One week prior to that trip to Florida, I was presented with an incredible business opportunity. The evening before this particular lunch with my mentor, Mike and I were out to dinner and I got wind that the opportunity was actually a reality if I wanted it for the taking.
So I jumped.
I had no idea that the words that my mentor said at that time about my endurance for what I am doing would ring truer and louder than ever before in my life. I had no idea how much that trek up Mt.
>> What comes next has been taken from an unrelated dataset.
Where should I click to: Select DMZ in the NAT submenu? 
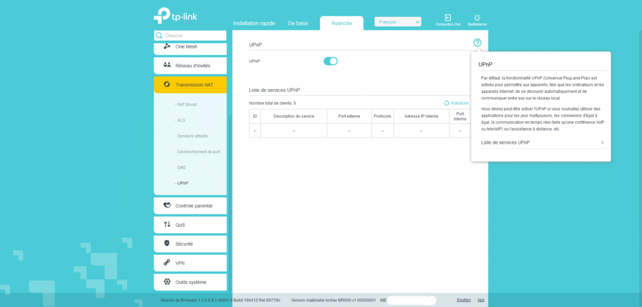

Kilimanjaro would help me the past 3 months. I had no idea that Chicago Marathon in 2005 and all the half marathons and all those miles training out on the trails to prep for those grueling 26.2 and 13.1 miles would help me through this time in my life since March.
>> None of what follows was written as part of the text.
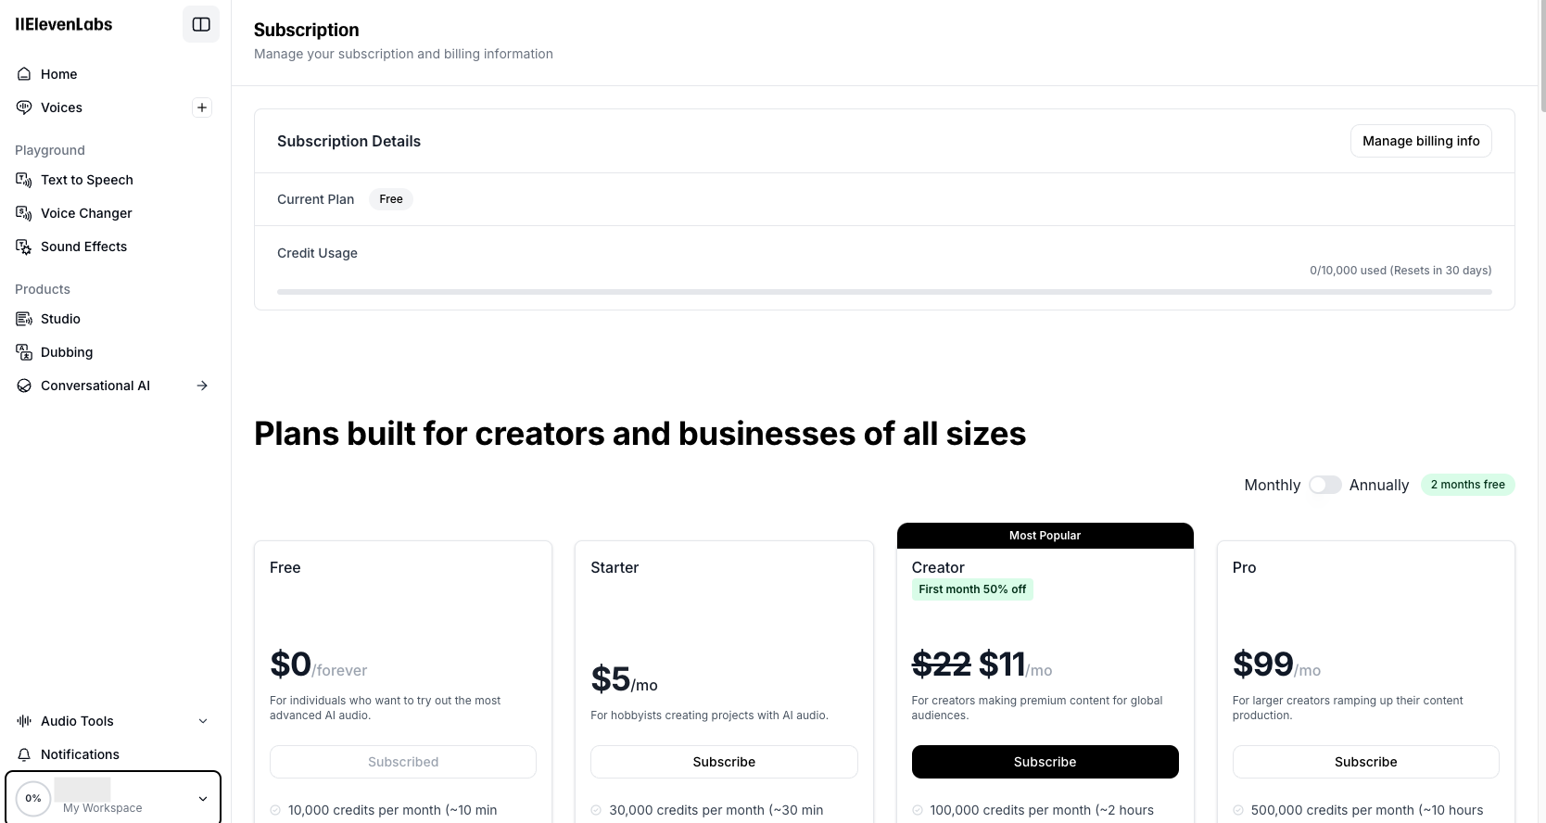Expand Conversational AI arrow
Screen dimensions: 1546x823
click(x=202, y=386)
As I endured 6 months in that walking boot last year and 3-4 trips to the gym still training, some would chime in and ask “what are you training for now?”
“I am training for LIFE!” was always my answer.
Yes I have had road races and triathlons and trek and swims and hikes that I have trained for in the past, I have
always had something in front of me that would inspire me daily to keep going…but I had no idea it was all for these past 3 months. The meetings, emails, lists, meetings, emails and more lists, along with straight up execution on all of these things day in and day out aside from my newly engaged life and busy practice…this is what I have been training for. If I am totally honest, I have developed slight PTSD opening my email these days in fear of one more list, one more thing, one more meeting that will need to be tended to.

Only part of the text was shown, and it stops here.